The Salvation Army’s survey of 2485 clients across 237 Salvation Army community support services found that many are already struggling to afford basic necessities for themselves and their families:
1 in 4 is unable to afford a substantial meal at least once a day;
28 per cent said they have had to live without heating in at least one room in the house throughout winter;
38 per cent of participants did not have regular social contact with people, leading to a feeling of isolation and loneliness, with 47 per cent reporting they were unable to find someone to help them when needed; and
91 per cent of respondents had limited or no savings for emergencies.
The Salvation Army says another area of concern is the announced changes to the Newstart and Youth Allowance payments, with job seekers under the age of 30 facing far more stringent requirements.
“The realities of unemployment can be incredibly complex, with many of those we assist facing multiple barriers to employment. For example, 38 per cent of those we surveyed had health problems or disabilities as barriers; 30 per cent had responsibilities as parents or carers that made job seeking more difficult; for 12 per cent, age was a barrier (too old or too young); 11 per cent didn’t have the education, training or skills required; and 9 per cent didn’t have enough work experience,” Dr Redman said.
“We are also concerned the budget did not specify ongoing funding commitments in the areas of emergency relief (community welfare services) and financial counselling which are fundamental to The Salvation Army’s support of disadvantaged and marginalised Australians.
“The reality is that people on low incomes are not weighing up the economics of whether or not they will go on an overseas holiday, but instead they will be weighing up whether or not they have the money to see the doctor when necessary or using that $7 to pay for bread to feed themselves or their family for the week. When individuals and families live at or below the poverty-line, these are the sorts of economic decisions they are forced to make.
“Added pressures on families generally, including cuts to family benefits and increasing fuel costs, could mean a flow on effect to organisations like ours and more people turning up for assistance at a range of our services, including homelessness services, welfare services and financial counselling.

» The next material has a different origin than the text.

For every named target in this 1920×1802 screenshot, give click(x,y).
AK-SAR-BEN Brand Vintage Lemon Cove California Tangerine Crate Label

“People are regularly going without items, services and activities that are part of everyday living and important for full participation in community life such as adequate standards of housing, educational resources and activities for children, access to health and a capacity to engage in social activities.
“The national target for the Red Shield Appeal Doorknock weekend is $10 million, part of an overall Red Shield Appeal target of $80 million."